Press Release: October 11, 2018
The most surprising news to come out of Baselworld (the main Jewellery Wholesale Fair) this year was that, as of July 2018, Chopard will be using 100% ethical gold in its jewellery and watches. For such a big brand to make such a significant commitment is cause for celebration, and a big step forward for the ethical jewellery movement. But it has left many wondering: what actually is ethical gold?
I have been committed to ethics in the jewellery sector for more than 12 years and, for me, the definition is pretty simple: it is gold that is sustainable. In my business, there are currently three options that meet this criteria – certified Fairtrade gold, certified Fairmined gold and recycled gold. But when you look at Chopard’s definition of ethical gold – “Gold acquired from responsible sources, verified as having met international best practice environmental and social standards” – it is broader and, unfortunately, less rigorous.
The source of Chopard’s ethical gold includes artisanal mines that are part of the Fairmined and Fairtrade schemes. So far, so good. It is the second origin of Chopard’s so-called ethical gold, RJC Chain of Custody gold, that I have to object to, though. Sourced through the company’s partnership with RJC-certified refineries, it does not, I believe, meet the standards required to be classified as ethical gold and should not be described as such.
A recent article written by Advocacy Directory Jo Becker for Human Rights Watch (HRW) explains why this is the case. In it, Becker points out:
“The RJC plays a very important role in the jewelry industry, but its standards do not yet represent industry best practices.

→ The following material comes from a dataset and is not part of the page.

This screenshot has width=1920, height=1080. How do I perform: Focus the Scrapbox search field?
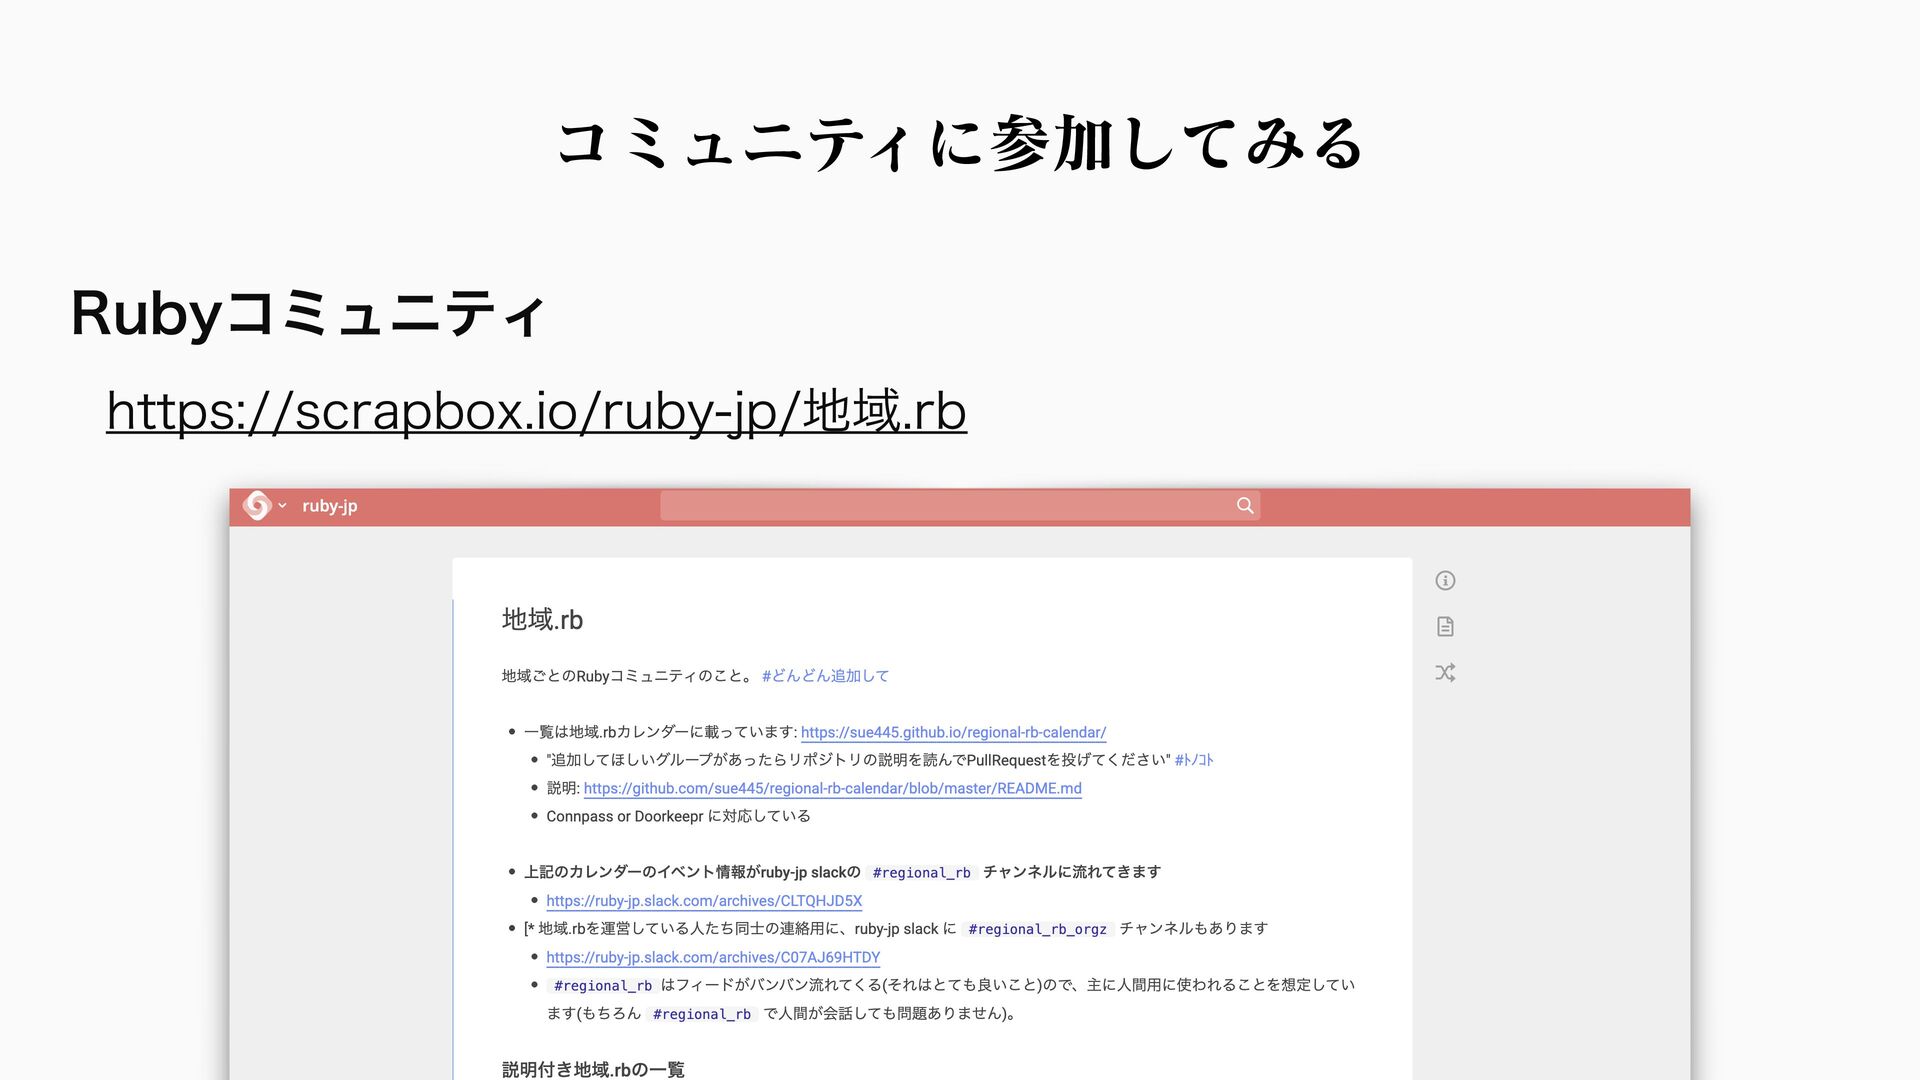945,506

While the standard requires companies to document the transactions by which they acquire their gold, it does not require them to conduct human rights assessments on the ground. This means that the gold could still be mined under abusive conditions, such as child labor.”
The RJC CoC is a responsible code of conduct, but it’s not as sustainable as the other options like Fairtrade and Fairmined. Artisanal mining and responsible sourcing specialist Levin Sources, explains the differences between being "responsible" and being "sustainable" in her latest blog "Responsible versus Sustainable sourcing" (worth a read!).
I agree with Becker that the Responsible Jewellery Council is doing a great job moving the jewellery industry forward in terms of ethics, and that is exactly why I am also a member!, but we must be very careful not to compromise the powerful message that accompanies ethical gold. While Chopard has used its voice effectively to promote ethical gold on a world stage, it is vital that we question Chopard’s decision to label the RJC Chain of Custody gold it will be using as ethical.
“Ethical is subjective while sustainable is defined in the Sustainable Development Goals SDGs from the United Nations”. Estelle Levin. Levin Sources
I’m certain that customers who have made the decision to buy ethical gold will assume that the human rights of those who mined the precious metal are protected and there is a watertight story of sustainability behind their purchase. To dilute the definition of ethical gold will result in disillusionment among customers and undermine the fantastic work of organisations such as Fairtrade and Fairmined who are committed to producing 100% ethical gold.